* _Prompt_:
Scan the entries below for the word "computer" and copy every line in which it occurs.

* _Data for the task_:
════════════════════
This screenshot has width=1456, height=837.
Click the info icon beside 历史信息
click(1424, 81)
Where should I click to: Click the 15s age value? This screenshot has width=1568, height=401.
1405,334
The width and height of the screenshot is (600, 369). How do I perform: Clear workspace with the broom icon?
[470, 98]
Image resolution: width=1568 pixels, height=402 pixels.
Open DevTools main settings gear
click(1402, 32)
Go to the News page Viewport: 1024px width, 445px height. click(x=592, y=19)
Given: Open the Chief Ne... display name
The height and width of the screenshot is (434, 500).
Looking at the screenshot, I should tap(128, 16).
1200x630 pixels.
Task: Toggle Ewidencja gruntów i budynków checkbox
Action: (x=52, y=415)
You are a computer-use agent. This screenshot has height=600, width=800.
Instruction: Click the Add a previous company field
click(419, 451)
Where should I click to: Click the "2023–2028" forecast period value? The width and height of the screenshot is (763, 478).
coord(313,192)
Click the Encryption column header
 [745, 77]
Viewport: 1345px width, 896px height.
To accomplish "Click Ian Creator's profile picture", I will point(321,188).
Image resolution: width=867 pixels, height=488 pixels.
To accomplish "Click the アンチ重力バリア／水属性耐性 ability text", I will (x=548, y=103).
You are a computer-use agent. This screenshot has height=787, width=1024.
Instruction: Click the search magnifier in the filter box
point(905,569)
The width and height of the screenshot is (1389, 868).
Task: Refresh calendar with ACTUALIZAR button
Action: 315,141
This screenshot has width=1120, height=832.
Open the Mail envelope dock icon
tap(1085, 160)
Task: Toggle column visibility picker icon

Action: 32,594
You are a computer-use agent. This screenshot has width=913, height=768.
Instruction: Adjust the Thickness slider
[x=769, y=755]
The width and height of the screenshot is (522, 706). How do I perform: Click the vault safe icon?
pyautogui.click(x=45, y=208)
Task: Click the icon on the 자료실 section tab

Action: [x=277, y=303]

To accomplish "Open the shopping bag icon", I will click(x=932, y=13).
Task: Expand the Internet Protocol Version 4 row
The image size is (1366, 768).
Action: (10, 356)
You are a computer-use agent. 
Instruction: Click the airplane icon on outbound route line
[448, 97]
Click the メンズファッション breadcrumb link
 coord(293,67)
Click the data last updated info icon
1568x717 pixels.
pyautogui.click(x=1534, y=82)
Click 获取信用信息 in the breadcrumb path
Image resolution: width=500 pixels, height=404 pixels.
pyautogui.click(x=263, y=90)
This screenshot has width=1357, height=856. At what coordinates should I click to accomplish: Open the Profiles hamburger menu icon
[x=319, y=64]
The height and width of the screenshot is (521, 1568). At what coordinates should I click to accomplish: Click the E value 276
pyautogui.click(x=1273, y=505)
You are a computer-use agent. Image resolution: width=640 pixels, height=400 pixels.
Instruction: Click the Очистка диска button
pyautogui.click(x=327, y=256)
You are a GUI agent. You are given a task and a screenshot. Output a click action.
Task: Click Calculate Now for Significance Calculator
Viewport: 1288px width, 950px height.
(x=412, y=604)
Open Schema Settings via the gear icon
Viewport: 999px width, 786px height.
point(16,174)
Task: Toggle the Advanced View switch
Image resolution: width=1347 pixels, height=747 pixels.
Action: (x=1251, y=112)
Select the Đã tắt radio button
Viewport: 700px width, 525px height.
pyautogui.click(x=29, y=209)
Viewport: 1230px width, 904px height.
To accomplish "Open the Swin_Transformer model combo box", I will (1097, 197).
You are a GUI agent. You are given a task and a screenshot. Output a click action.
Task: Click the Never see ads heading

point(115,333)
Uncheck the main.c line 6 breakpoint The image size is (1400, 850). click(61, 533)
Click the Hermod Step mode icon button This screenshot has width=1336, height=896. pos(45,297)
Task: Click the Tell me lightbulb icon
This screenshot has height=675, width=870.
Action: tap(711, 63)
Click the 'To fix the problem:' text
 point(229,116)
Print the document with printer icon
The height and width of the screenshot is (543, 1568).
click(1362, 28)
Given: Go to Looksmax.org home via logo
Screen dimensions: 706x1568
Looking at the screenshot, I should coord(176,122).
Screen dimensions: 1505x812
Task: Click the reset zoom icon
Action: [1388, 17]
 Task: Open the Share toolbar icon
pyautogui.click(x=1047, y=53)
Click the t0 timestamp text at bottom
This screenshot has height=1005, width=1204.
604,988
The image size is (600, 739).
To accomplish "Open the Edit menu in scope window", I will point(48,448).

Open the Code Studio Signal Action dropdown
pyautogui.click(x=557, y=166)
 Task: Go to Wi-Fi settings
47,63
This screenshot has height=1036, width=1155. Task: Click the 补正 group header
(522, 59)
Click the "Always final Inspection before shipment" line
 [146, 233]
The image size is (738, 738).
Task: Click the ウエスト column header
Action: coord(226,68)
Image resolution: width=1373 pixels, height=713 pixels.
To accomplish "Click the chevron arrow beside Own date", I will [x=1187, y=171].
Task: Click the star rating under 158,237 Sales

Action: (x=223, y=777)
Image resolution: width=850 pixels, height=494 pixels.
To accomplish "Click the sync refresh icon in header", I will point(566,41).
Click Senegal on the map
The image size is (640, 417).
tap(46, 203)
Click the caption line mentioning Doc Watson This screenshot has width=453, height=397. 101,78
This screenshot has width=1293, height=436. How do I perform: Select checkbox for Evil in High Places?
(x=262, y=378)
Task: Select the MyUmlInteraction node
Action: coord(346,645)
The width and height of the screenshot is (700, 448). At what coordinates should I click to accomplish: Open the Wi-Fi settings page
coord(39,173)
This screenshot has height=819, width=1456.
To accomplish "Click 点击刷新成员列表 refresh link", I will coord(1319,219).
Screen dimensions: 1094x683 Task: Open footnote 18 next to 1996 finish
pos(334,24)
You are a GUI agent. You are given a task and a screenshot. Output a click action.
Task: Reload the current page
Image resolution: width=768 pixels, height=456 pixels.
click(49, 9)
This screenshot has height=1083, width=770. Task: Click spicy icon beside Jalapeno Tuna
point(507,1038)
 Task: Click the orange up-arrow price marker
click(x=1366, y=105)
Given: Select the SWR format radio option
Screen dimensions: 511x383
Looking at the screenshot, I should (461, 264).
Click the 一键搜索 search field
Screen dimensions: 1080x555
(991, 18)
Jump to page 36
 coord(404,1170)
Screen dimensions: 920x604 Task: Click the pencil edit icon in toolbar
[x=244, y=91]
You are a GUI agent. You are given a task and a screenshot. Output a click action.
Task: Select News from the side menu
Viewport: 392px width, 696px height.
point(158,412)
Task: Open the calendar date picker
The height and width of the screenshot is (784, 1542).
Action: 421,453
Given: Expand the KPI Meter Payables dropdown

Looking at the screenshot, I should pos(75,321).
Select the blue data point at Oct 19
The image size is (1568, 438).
════════════════════
* _Solution to the problem_:
You are a computer-use agent. This screenshot has height=600, width=800.
You are a computer-use agent. This screenshot has height=787, width=1024.
You are a computer-use agent. This screenshot has width=913, height=768.
You are a computer-use agent. 
You are a computer-use agent. Image resolution: width=640 pixels, height=400 pixels.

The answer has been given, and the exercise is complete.